Édouard Saouma vient de s’éteindre après une vie bien remplie, émaillée de prouesses inédites.
J’ai eu le privilège de le connaître de près au début de sa carrière à la tête de l’Institut agricole de Tel Amara près de Rayak. D’emblée, il nous a impressionnés par sa rectitude et par son perfectionnisme. Il était à la fois craint et aimé par ses collaborateurs. Après sa nomination en Inde, il revient à Rome comme directeur général de la FAO pour un mandat de 6 ans qui fut renouvelé deux fois, fait inédit dans l’histoire d’une organisation internationale.

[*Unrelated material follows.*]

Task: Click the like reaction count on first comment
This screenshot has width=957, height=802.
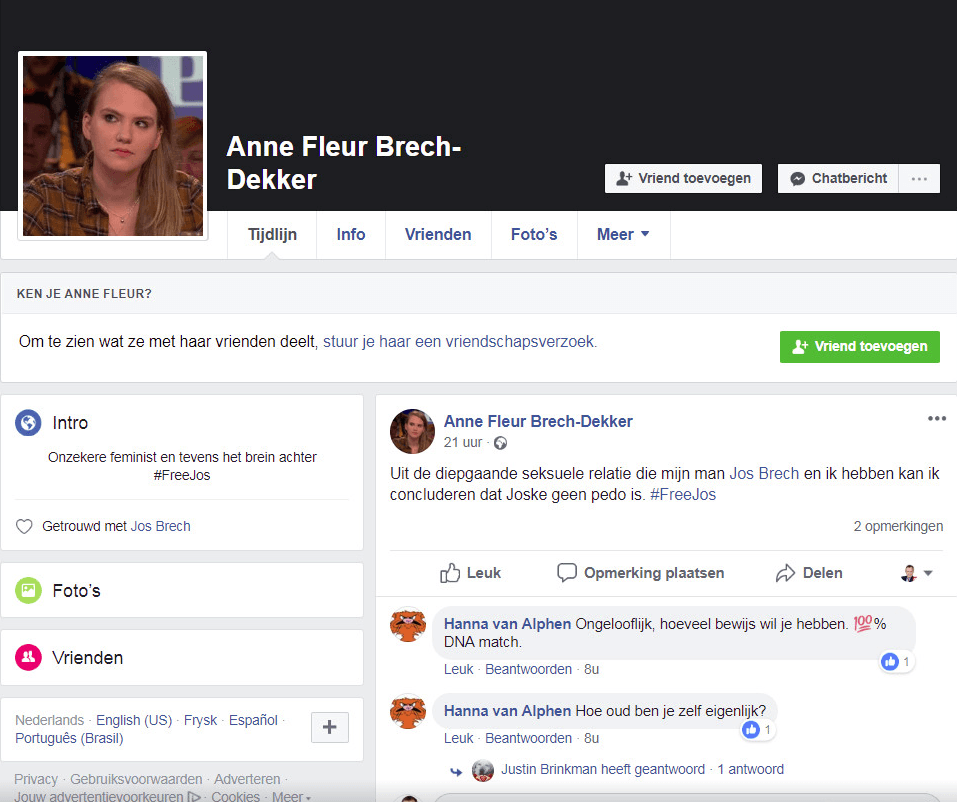Action: point(896,662)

Son aide aux pays démunis lui assura un soutien massif, en dépit de l’opposition de grandes puissances. Une salle de la FAO à Rome porte le nom d’Édouard Saouma.
Les qualités qu’on lui reconnaissait étaient à la fois la loyauté, la fermeté et la propension au dialogue. Il fut l’invité privilégié de plusieurs pays. Sa maison est truffée de ses photos avec les grands du monde. Le président Mitterrand l’avait élevé au grade de commandeur de la Légion d’honneur. Fidel Castro lui envoyait une caisse de « Cohiba » tous les ans, dont profitaient quelques amis libanais. Même après sa retraite, Castro continuait à lui envoyer ces cigares avec la mention Fidel reste fidèle.
Ses mérites au Liban furent reconnus par les présidents qui se sont succédé à la tête de l’État. Au début de son mandat, en 1970, le président Frangié lui proposa d’être membre du premier ministère de son mandat. Il refusa pour rester fidèle à sa mission à la FAO. Le président Hraoui ne put le convaincre d’être ministre de l’Agriculture, poste qui fut confié à un de ses anciens collaborateurs intimes, M. Adel Cortas.
Édouard Saouma m’a renouvelé sa confiance et son amitié en insistant pour m’avoir auprès de lui en France, il y a 10 ans, pour une importante opération chirurgicale qu’il a subie avec succès et qui m’a permis d’être témoin de sa ténacité et de son courage.
Il fut comblé dans sa vie par une femme exceptionnelle et par deux filles et un garçon remarquables par leur fidélité aux grandes qualités de notre cher disparu.